=== Instructions for the task ===
Scan the records for "Mumbai" and copy each line that contains it.
========
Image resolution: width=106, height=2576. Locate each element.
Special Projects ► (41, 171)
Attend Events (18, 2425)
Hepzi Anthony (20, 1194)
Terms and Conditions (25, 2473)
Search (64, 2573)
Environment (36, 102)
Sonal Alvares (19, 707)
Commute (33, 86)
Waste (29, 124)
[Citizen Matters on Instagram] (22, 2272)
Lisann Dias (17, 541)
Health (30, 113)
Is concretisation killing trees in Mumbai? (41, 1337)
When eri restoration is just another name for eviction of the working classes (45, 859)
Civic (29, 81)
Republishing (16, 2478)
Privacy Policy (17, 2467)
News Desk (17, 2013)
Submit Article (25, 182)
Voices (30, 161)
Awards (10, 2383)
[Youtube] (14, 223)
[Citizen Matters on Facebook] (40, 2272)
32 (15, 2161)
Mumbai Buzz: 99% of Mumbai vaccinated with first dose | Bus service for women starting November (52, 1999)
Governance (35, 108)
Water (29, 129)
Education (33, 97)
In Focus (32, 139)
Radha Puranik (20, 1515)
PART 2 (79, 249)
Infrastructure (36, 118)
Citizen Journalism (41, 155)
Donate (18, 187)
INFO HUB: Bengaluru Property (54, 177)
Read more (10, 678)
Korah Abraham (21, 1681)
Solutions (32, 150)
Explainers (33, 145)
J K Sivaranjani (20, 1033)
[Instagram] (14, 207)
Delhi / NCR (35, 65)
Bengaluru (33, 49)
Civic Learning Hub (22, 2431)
========
=== Answer for this exercise ===
Is concretisation killing trees in Mumbai? (41, 1337)
Mumbai Buzz: 99% of Mumbai vaccinated with first dose | Bus service for women starting November (52, 1999)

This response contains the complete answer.